## Problem
Within the data below, count every line that includes "link" and report the total alone.
§
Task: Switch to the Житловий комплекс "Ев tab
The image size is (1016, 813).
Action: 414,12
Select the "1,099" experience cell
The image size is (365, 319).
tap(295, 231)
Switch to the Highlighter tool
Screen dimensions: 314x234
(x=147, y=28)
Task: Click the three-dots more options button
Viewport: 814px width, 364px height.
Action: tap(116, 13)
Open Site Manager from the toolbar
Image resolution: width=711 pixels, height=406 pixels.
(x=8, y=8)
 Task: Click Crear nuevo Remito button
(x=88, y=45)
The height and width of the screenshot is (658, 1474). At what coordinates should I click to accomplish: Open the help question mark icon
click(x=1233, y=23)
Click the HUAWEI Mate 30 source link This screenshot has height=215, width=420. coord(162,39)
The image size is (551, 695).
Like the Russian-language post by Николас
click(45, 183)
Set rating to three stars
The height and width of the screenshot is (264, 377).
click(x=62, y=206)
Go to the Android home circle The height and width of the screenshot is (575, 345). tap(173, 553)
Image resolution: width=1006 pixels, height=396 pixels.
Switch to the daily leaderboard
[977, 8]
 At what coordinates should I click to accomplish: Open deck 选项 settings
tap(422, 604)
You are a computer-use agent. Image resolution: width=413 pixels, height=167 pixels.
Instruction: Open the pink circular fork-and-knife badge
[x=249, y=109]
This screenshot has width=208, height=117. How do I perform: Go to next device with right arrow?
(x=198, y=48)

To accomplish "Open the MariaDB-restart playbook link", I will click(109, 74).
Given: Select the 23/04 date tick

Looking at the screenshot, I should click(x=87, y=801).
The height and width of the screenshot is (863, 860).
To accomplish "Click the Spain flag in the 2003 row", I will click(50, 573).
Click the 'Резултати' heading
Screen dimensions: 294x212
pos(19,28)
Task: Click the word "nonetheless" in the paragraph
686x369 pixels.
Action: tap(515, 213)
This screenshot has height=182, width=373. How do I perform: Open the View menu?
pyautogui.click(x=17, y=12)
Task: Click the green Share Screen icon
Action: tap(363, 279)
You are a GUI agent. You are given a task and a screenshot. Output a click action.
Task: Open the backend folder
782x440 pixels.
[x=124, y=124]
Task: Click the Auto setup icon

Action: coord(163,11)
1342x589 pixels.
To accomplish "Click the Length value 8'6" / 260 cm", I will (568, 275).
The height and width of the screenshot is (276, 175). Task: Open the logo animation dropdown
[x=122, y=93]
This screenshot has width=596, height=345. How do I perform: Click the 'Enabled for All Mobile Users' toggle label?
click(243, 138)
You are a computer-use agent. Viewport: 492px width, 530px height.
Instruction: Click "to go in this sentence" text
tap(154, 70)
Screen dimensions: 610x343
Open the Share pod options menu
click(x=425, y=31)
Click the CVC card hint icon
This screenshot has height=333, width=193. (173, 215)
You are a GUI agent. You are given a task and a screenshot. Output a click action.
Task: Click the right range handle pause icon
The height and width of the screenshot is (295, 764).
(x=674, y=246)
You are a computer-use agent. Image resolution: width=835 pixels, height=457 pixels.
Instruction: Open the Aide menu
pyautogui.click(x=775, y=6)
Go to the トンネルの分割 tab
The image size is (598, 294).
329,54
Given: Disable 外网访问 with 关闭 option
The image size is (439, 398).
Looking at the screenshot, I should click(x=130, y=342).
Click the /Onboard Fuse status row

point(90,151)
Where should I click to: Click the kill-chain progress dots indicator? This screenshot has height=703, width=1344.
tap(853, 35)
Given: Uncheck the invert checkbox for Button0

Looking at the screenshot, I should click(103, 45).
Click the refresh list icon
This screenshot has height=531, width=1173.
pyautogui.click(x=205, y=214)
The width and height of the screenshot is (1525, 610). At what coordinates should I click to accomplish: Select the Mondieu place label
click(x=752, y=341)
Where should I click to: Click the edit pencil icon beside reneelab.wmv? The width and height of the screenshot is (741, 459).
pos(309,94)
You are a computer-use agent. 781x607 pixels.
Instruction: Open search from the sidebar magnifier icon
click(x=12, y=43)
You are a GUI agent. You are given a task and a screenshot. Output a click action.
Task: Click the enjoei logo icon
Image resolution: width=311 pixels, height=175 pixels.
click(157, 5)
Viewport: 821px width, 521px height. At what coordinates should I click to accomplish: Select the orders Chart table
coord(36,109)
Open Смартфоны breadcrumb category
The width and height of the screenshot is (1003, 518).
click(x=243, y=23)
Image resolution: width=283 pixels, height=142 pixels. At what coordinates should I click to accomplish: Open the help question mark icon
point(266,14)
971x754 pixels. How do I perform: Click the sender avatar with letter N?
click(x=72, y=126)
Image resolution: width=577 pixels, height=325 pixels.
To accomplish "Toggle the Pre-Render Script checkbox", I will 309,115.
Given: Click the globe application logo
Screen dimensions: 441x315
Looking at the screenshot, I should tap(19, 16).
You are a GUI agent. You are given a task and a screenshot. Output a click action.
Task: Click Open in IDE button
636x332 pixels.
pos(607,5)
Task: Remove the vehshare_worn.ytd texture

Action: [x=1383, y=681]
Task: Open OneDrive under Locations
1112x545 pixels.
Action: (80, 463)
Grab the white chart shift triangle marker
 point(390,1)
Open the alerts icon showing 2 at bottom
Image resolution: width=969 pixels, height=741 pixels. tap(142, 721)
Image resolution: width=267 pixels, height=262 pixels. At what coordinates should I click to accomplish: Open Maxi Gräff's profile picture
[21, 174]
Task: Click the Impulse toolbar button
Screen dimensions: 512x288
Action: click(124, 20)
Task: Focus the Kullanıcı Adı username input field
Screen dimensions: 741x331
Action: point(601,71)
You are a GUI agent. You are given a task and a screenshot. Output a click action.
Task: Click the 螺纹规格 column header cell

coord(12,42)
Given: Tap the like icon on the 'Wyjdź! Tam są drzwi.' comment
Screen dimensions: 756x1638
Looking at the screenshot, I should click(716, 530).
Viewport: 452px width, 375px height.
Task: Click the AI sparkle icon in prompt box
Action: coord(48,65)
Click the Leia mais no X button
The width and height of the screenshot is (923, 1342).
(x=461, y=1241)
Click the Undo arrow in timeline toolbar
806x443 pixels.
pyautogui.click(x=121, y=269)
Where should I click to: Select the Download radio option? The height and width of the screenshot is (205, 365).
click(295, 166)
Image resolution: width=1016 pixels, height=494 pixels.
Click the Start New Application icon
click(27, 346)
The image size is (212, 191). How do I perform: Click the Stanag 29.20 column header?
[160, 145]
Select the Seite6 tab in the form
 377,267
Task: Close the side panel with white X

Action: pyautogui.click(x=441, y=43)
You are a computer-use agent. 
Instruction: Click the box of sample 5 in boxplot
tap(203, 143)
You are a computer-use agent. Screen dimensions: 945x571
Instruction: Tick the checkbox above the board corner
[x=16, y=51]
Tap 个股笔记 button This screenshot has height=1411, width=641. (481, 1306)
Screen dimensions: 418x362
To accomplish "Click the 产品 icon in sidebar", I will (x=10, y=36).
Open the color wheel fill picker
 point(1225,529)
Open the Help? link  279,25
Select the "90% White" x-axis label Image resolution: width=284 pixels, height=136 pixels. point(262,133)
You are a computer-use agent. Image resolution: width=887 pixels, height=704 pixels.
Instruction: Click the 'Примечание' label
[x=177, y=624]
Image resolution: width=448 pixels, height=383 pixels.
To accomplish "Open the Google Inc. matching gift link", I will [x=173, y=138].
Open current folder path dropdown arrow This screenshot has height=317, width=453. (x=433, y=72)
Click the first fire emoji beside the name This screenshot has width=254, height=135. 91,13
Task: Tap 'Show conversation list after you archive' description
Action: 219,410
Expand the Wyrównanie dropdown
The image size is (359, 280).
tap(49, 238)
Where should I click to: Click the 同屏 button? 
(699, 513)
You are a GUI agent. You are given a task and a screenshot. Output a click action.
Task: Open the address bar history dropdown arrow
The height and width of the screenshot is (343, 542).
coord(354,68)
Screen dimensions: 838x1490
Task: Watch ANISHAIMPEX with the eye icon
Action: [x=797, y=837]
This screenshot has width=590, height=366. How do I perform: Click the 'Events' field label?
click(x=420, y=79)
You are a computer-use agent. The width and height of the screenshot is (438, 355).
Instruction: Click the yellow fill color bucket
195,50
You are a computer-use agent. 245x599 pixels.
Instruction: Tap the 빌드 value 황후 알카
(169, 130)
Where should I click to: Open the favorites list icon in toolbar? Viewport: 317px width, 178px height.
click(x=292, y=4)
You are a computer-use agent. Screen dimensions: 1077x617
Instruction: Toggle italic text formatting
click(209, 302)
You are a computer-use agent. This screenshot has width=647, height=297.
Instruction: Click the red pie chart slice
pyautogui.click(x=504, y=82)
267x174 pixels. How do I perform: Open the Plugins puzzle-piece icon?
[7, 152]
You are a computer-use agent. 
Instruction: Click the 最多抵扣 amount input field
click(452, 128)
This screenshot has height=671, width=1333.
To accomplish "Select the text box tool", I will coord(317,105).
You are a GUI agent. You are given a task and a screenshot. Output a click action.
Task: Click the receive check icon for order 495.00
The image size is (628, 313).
§
## Exercise solution
4